START Material for this exercise
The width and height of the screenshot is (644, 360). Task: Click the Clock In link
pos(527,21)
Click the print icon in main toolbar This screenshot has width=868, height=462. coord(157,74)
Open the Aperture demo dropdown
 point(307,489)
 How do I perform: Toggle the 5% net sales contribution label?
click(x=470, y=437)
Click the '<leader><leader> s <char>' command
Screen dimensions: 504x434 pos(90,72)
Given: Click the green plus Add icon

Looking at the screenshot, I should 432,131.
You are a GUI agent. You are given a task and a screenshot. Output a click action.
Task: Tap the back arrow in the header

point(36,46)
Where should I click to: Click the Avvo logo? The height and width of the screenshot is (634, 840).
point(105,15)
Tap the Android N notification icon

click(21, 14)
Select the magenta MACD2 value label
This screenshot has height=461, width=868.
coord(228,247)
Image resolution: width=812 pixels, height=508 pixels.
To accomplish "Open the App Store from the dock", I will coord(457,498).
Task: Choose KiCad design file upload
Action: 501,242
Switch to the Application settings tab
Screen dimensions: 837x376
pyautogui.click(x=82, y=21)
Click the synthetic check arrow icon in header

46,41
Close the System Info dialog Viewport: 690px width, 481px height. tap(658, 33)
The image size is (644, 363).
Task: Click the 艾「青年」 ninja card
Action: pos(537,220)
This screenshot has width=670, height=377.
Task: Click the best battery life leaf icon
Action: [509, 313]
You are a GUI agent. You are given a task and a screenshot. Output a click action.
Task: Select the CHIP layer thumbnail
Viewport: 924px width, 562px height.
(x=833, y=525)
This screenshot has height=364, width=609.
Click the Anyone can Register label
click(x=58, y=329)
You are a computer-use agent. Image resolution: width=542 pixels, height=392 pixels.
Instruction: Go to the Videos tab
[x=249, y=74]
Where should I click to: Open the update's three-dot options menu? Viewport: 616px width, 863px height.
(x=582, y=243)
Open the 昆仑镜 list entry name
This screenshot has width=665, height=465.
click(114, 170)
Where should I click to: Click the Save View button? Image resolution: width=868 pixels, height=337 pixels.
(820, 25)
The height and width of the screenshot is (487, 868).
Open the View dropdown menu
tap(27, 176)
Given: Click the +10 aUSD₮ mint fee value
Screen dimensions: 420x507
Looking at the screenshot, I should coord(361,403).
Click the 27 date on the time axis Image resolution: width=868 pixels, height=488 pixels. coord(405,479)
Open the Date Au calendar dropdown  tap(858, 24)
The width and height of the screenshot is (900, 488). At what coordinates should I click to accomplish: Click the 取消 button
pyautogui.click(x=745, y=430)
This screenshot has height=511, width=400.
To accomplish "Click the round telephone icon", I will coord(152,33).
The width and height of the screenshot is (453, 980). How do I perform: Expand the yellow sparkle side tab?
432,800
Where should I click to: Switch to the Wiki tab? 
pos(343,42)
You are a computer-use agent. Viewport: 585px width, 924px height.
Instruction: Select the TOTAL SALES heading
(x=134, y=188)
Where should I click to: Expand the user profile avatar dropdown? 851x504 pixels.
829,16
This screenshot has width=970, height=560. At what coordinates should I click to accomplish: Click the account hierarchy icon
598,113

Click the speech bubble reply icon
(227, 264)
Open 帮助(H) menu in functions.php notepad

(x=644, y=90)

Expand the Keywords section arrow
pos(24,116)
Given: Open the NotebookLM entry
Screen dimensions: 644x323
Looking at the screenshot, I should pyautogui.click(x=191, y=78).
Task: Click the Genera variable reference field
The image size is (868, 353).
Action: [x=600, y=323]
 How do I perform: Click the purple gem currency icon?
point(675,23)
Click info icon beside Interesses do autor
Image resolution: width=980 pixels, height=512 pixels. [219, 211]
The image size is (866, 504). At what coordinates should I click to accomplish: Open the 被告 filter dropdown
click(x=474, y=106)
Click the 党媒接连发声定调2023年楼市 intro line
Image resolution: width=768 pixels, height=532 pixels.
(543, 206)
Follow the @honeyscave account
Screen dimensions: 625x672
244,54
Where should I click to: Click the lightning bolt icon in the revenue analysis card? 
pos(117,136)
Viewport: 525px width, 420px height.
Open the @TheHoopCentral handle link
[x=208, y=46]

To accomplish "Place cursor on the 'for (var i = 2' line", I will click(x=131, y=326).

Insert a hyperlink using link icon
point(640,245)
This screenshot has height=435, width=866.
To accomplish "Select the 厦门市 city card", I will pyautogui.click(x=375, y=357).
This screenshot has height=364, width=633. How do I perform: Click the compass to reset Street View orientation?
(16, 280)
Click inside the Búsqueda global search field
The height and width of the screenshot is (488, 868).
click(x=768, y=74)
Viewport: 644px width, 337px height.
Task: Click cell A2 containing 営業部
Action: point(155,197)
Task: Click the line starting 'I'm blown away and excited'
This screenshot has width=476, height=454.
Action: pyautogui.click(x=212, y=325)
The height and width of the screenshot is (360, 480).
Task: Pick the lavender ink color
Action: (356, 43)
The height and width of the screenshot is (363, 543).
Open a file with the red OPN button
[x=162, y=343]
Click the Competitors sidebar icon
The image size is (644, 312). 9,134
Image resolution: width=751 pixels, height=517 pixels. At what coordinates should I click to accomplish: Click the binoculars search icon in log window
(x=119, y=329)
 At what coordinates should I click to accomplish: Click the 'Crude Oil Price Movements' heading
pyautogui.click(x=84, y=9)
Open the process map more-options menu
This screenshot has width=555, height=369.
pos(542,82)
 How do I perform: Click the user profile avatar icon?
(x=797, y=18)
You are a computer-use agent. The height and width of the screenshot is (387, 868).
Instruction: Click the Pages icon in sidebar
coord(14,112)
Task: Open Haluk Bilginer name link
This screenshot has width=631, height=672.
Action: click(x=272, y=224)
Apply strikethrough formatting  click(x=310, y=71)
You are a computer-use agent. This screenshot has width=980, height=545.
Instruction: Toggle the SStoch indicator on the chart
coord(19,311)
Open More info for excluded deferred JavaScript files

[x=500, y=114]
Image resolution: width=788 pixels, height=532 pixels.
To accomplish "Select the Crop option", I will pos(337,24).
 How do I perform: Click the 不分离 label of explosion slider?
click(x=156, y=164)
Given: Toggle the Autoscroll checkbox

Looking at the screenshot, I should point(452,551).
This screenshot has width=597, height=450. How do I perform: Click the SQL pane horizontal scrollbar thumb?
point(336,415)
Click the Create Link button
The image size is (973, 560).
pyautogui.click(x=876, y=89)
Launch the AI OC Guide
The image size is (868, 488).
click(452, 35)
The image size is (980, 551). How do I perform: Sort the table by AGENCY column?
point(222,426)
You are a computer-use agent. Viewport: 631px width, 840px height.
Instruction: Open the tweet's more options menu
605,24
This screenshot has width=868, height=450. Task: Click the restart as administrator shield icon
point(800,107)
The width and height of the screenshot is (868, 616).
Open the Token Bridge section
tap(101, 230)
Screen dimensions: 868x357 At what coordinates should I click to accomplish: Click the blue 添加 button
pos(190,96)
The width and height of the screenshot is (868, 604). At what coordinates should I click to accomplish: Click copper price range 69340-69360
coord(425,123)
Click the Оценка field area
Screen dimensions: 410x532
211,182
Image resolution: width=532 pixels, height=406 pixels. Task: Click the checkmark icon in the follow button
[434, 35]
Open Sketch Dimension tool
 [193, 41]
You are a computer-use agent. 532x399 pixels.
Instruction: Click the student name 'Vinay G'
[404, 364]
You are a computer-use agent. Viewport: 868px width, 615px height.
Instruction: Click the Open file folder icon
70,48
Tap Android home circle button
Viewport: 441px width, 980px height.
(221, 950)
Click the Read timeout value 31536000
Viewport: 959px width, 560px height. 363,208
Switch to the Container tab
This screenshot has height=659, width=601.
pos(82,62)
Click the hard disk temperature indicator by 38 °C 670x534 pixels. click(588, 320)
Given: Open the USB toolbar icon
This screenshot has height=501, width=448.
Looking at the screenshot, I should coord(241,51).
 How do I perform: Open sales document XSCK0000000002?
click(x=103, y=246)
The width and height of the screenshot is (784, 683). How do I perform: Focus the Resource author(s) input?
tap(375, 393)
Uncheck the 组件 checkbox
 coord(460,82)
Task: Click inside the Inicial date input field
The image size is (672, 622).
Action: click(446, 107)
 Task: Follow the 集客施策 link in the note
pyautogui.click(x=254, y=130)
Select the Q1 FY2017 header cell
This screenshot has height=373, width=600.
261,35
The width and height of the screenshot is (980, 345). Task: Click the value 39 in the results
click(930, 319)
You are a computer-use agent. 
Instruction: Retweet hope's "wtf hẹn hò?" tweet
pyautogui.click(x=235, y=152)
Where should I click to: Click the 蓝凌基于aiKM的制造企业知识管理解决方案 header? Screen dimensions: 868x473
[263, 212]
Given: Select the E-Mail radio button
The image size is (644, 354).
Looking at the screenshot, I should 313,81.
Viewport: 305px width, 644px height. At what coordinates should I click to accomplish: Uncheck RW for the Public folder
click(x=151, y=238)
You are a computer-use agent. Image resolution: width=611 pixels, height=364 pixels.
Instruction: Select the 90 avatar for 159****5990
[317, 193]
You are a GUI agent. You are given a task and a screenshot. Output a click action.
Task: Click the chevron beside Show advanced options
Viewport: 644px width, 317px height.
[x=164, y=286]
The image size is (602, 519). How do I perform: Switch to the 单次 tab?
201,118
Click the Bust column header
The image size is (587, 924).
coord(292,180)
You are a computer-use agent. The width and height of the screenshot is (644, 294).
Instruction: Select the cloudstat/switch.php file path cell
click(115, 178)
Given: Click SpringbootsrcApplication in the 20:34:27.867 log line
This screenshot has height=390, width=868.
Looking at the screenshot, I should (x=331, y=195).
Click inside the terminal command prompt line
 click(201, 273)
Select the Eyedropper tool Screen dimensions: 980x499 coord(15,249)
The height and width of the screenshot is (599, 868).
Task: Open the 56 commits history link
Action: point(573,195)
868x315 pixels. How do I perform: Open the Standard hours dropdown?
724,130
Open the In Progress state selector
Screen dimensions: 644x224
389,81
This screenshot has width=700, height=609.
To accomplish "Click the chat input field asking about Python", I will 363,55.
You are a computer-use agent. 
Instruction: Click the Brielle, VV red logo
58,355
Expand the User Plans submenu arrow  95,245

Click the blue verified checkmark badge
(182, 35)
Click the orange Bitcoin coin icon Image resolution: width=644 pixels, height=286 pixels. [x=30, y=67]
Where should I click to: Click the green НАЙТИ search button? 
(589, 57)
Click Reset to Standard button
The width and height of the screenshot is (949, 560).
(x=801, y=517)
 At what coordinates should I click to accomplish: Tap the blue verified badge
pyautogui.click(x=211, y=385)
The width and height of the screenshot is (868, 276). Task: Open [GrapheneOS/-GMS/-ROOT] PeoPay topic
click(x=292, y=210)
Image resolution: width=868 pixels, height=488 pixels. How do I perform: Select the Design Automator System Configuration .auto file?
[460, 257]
END Material for this exercise
*Instructions to follow*
I'd like the lines above from the one with "This screenshot has height=435, width=866." up to and including the one with "Task: Click the line" copied exactly, with no other lines.

*Solution to this problem*
This screenshot has height=435, width=866.
To accomplish "Select the 厦门市 city card", I will pyautogui.click(x=375, y=357).
This screenshot has height=364, width=633. How do I perform: Click the compass to reset Street View orientation?
(16, 280)
Click inside the Búsqueda global search field
The height and width of the screenshot is (488, 868).
click(x=768, y=74)
Viewport: 644px width, 337px height.
Task: Click cell A2 containing 営業部
Action: point(155,197)
Task: Click the line starting 'I'm blown away and excited'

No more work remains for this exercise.